Я бы предположил, что ВТЗ-соединение — особенно ангулярные извилины — могли также создавать взаимодополняющие роли двух полушарий в содействие неким различным видам метафоры: левое полушарие — для кросс-модальных метафор (например, «кричащая рубаха», «острый сыр»), а правое — для пространственных метафор (он «слетел» со своего поста). Все это не получило систематической проверки. Однако, как я заметил раньше, оба пациента с повреждением левой ангулярной извилины, которых я тестировал, были глухи к переносному смыслу пословиц и метафор, а также не прошли тест «буба — кики».
И наконец, я хотел бы обратиться к эволюции языка. Эта тема всегда носила дискуссионный характер. Язык изумляет. Его тонкости и нюансы (включая то, что мы называем «рекурсивность»
[48]
) в сочетании с огромным лексиконом создают чрезвычайно изощренный механизм. Легко представить, что такое свойство, как длина жирафьей шеи, является результатом растущего накопления случайных возможностей. Но как мог такой необычайно сложный механизм, как язык, с несметным количеством взаимосвязанных компонентов эволюционировать по воле слепого случая — то есть естественного отбора? Каким образом мы сделали переход от хрюканья, рычания и ворчания наших предков приматов ко всей утонченности Шекспира или Джорджа Буша? На этот счет существует несколько теорий. Алфред Рассел Уоллес считал этот механизм необычайно сложным.

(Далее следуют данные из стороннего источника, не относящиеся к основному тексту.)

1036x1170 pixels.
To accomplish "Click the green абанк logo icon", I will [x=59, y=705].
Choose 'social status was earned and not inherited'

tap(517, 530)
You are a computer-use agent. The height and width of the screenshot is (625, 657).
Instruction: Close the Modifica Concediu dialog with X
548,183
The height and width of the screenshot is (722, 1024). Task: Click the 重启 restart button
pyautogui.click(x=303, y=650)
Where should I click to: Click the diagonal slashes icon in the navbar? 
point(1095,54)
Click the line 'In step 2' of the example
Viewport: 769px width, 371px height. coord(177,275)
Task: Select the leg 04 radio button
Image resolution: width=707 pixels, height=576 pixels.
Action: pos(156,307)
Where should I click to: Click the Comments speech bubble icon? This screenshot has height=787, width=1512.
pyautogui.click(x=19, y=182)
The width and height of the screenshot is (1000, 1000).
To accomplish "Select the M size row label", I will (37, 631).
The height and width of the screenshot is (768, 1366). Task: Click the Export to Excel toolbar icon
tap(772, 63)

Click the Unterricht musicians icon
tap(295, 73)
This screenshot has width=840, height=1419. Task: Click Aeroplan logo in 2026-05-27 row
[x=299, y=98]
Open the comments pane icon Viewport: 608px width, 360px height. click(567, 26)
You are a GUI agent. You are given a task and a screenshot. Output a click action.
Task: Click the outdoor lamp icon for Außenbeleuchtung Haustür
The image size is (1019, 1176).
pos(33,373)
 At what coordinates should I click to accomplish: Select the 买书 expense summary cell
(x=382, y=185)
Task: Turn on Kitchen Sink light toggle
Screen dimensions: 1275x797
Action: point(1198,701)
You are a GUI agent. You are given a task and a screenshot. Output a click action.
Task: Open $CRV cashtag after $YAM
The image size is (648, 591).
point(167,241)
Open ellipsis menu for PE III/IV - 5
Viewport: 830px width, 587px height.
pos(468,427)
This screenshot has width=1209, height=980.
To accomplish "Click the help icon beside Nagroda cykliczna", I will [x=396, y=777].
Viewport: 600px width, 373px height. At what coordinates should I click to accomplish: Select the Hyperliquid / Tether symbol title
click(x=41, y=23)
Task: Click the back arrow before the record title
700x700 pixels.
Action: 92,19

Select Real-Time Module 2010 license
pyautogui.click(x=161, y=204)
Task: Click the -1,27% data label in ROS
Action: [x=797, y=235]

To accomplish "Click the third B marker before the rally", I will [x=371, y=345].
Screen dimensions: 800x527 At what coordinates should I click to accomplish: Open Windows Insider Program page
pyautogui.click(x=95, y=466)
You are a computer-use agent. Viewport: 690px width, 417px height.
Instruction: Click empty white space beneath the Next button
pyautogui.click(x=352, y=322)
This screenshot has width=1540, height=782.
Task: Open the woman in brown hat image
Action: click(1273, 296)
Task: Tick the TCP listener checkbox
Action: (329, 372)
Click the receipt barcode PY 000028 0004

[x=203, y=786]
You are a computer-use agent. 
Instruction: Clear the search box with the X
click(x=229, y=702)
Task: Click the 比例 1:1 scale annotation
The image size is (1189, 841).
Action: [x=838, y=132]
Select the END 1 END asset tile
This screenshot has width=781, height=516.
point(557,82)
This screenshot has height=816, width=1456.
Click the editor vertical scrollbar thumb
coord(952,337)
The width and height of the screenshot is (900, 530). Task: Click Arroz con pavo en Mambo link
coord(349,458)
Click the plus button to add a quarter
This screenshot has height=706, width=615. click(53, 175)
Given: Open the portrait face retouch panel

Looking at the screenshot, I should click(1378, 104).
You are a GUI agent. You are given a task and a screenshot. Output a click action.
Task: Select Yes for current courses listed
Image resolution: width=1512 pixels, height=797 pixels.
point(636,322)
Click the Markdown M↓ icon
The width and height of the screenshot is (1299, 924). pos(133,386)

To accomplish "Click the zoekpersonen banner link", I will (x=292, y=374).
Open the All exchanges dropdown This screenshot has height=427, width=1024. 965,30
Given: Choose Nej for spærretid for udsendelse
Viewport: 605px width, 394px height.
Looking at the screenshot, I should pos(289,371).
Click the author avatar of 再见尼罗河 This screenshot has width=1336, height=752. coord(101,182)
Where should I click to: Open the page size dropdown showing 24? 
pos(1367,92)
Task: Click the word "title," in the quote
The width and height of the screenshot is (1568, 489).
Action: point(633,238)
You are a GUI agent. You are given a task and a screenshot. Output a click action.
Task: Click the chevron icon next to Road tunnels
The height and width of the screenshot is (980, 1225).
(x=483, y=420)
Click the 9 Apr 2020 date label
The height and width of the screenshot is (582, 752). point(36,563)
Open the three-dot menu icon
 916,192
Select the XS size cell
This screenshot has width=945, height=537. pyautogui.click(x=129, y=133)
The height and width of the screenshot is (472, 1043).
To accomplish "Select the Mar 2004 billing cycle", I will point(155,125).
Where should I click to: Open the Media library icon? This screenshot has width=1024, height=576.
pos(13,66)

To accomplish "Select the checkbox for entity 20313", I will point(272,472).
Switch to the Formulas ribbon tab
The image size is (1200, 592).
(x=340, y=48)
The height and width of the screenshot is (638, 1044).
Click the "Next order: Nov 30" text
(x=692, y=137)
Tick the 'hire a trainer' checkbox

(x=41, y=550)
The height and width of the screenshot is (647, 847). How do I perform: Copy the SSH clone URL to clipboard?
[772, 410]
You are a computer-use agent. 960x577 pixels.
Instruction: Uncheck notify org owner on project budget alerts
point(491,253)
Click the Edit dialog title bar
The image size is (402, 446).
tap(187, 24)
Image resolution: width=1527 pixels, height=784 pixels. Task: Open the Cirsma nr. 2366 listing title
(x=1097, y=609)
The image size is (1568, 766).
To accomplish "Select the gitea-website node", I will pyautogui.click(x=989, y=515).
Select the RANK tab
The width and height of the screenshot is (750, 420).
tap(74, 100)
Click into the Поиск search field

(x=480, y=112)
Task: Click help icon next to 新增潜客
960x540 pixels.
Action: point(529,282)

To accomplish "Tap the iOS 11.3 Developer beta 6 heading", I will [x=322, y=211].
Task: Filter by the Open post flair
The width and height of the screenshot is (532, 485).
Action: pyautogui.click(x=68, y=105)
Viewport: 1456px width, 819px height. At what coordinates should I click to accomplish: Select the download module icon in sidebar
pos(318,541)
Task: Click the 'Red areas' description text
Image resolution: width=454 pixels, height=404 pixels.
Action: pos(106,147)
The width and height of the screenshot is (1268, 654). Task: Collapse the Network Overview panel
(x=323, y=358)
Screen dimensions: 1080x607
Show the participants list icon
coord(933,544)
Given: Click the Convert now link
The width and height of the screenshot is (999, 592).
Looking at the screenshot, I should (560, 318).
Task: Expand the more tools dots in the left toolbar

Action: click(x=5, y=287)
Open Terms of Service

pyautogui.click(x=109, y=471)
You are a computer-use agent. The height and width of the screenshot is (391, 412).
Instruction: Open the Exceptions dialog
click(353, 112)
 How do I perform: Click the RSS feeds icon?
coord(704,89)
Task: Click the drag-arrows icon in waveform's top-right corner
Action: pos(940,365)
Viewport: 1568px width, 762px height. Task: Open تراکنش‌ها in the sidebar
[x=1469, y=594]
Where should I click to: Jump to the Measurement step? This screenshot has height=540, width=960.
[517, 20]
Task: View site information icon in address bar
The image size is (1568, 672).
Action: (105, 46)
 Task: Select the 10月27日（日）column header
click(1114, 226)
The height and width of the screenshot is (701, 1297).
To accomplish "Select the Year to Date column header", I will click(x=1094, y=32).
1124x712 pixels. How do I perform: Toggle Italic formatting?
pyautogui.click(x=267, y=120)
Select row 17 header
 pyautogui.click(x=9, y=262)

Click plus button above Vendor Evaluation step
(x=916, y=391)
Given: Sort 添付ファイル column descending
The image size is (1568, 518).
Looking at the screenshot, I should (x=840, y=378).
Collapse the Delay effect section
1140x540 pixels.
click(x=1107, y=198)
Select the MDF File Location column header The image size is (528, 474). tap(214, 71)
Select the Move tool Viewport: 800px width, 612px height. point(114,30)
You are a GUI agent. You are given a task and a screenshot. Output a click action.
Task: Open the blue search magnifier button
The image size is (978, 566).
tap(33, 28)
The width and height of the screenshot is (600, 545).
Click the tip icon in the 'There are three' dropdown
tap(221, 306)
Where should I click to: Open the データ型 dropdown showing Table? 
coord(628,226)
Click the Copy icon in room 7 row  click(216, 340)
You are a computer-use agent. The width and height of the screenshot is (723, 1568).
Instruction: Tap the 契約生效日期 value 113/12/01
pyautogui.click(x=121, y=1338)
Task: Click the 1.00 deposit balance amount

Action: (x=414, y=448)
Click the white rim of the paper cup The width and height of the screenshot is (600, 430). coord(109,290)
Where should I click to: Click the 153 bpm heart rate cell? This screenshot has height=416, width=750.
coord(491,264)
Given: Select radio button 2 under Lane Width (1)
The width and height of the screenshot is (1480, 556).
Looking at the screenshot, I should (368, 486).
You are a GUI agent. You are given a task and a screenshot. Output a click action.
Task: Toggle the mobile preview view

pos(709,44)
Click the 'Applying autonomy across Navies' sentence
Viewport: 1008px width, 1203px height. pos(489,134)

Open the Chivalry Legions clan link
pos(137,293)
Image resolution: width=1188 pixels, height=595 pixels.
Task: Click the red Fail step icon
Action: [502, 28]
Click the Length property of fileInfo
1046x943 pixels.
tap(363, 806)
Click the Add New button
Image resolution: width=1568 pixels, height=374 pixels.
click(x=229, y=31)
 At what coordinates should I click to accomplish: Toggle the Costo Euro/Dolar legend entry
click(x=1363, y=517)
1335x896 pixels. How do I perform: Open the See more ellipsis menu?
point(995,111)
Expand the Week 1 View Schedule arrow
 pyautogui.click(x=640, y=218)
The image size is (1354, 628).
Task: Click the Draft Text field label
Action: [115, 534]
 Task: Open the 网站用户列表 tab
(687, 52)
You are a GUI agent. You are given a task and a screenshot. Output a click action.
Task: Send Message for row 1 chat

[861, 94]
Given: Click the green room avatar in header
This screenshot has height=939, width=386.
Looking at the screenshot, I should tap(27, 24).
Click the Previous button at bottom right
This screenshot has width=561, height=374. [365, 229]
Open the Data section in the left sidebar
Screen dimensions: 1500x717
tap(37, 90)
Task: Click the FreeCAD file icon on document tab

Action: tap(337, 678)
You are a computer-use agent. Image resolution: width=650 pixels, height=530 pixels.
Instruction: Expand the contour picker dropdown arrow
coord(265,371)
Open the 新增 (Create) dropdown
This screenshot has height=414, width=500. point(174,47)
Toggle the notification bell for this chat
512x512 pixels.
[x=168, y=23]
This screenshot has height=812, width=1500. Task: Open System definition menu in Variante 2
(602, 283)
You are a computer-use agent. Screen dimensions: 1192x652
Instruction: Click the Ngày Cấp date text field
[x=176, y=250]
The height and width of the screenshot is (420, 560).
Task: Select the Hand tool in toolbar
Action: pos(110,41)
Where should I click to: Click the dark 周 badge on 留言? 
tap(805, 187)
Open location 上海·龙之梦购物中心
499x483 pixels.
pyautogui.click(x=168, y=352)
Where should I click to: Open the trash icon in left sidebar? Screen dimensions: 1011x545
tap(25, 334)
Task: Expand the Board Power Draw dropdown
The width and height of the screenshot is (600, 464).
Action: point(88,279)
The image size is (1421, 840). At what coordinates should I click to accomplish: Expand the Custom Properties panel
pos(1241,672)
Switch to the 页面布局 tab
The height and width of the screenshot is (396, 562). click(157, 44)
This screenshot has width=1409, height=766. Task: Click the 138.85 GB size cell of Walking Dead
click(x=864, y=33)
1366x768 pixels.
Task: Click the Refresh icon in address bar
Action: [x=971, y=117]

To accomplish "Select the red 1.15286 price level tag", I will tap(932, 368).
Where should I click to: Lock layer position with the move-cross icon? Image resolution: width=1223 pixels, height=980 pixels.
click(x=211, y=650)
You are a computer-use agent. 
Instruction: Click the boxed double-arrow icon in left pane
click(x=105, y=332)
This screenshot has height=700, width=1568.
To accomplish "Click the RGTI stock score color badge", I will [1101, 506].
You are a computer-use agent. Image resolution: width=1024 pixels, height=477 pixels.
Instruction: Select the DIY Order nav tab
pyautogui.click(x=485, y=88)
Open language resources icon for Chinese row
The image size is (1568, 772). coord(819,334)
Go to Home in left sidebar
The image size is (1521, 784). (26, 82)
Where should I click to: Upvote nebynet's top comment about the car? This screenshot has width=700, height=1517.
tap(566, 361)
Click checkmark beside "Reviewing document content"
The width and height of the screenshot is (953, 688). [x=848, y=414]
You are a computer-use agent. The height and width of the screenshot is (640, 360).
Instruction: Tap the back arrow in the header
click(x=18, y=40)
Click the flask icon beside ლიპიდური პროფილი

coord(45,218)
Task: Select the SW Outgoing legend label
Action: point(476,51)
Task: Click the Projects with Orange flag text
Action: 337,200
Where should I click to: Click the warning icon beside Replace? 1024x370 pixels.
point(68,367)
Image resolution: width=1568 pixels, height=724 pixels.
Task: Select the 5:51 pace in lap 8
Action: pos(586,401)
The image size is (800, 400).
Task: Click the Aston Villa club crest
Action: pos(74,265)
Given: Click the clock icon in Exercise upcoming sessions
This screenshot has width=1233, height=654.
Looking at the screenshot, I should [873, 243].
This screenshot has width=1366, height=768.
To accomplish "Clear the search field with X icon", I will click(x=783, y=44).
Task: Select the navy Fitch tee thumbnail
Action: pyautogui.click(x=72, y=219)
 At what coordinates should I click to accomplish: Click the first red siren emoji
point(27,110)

Он категорически отрицал его эволюцию в процессе естественного отбора и утверждал, что он должен быть результатом божественного провидения. Вторая теория была предложена Ноамом Хомским, отцом — основателем лингвистики. Хомский говорил нечто похожее, хотя он не ссылался на Бога. Он считал, что этот изощренный и усложненный механизм не мог возникнуть в результате естественного отбора, то есть слепого случая, а скопление сотен миллиардов нервных клеток на таком крохотном пространстве могло появиться только в связи с возникновением новых физических законов. Практически он говорил о чуде, хотя и не произносил этого слова. К сожалению, ни теорию Уоллеса, ни идеи Хомского невозможно проверить. Третья идея была предложена блестящим психологом Стивом Линкером из Массачусетского технологическою института (Massachusetts Institute of Technology, MIT). Пинкер считает: то, что мы видим сегодня — это результат эволюции. Просто он кажется таинственным только из‑за незнания нами ее промежуточных этапов. Я подозреваю, что он на правильном пути — естественный отбор может быть единственным правдоподобным объяснением. Однако Пинкер не продвинулся достаточно далеко. А мы биологи, и нам нужны детали. Мы хотим знать, какими были эти промежуточные этапы, а не одно лишь предположение о том, что язык мог развиваться путем естественного отбора. (На этот счет существует технический термин «траектория прохождения через пригодный участок».) И крайне необходимый ключ к разгадке этих "этапов, полученный при изучении эффекта «буба — кики» и синестезии, подводит меня к предположению о том, что я называю теорией синестетических источников происхождения языка.